WHAT IS REQUIRED
Pictures must not appear in your answer. Write out exactly the lines from the one with "Task: Click the UPDI" through the last line of the entries below.

Segment Open

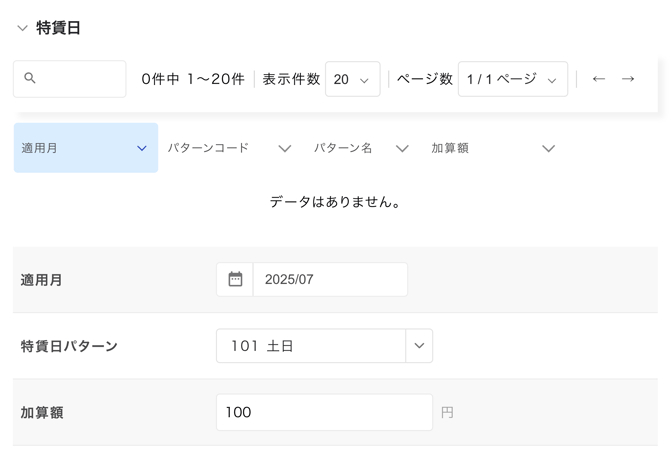The width and height of the screenshot is (670, 457).
Task: Click the パターンコード sort chevron
Action: [x=285, y=149]
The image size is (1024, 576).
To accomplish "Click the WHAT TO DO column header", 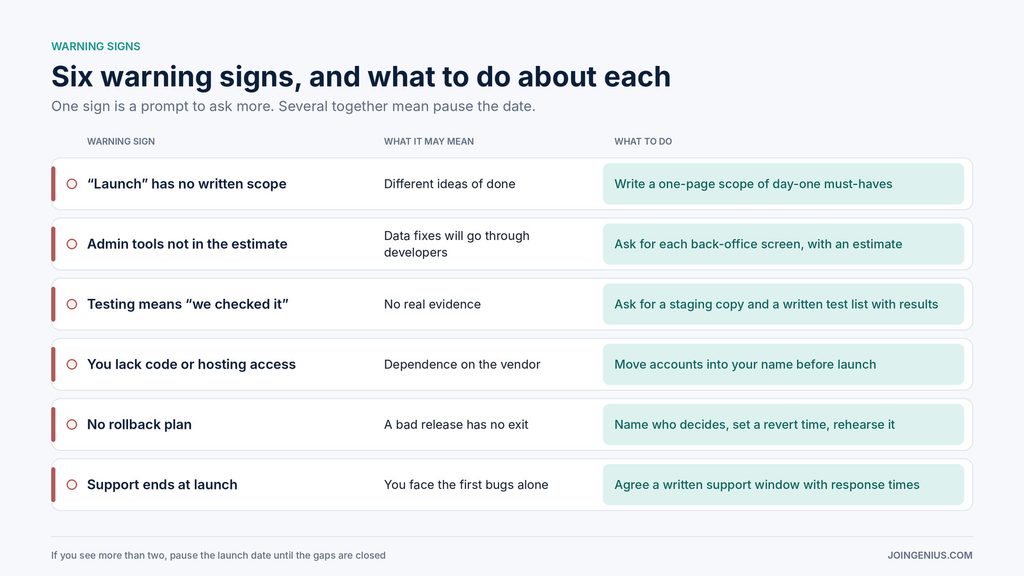I will (x=643, y=141).
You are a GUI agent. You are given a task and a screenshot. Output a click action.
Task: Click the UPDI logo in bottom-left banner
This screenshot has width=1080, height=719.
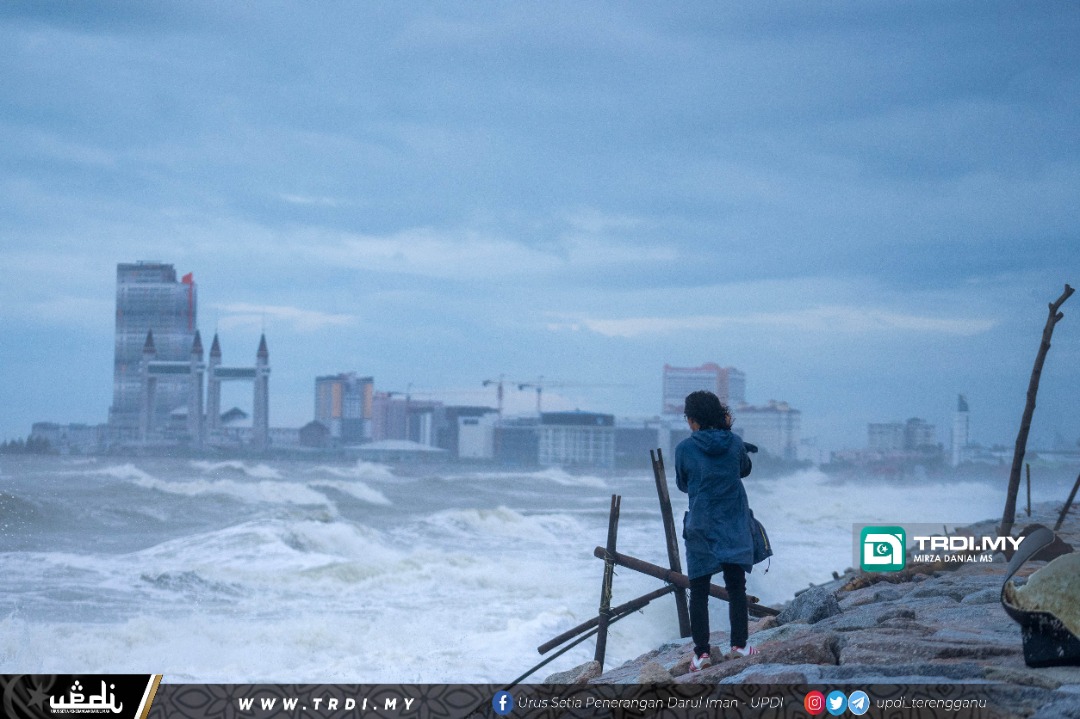(x=85, y=698)
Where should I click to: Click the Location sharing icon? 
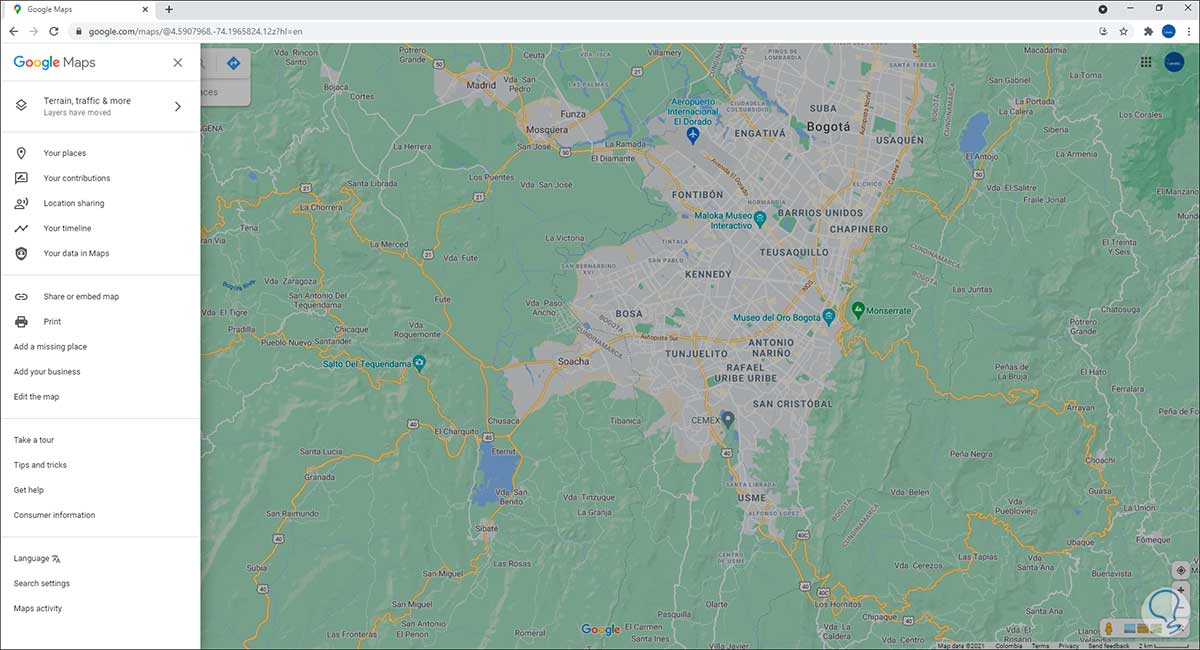click(x=21, y=203)
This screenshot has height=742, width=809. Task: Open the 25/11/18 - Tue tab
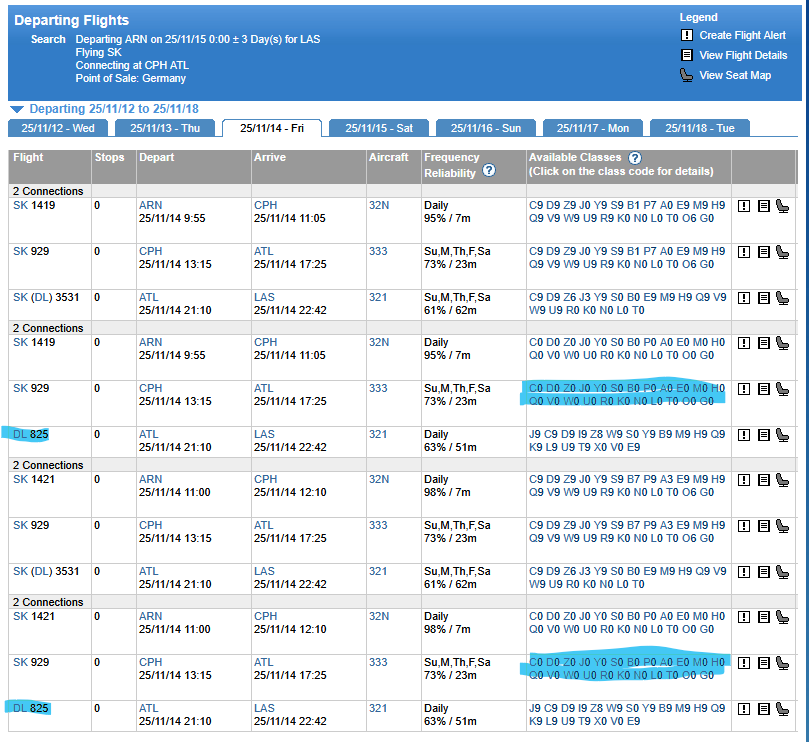pos(699,128)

Segment Closed

REPLY TO THE EXERCISE
Task: Click the UPDI logo in bottom-left banner
This screenshot has width=1080, height=719.
(x=85, y=698)
Where should I click to: Click the Location sharing icon? 
click(x=21, y=203)
This screenshot has height=742, width=809. Task: Open the 25/11/18 - Tue tab
pos(699,128)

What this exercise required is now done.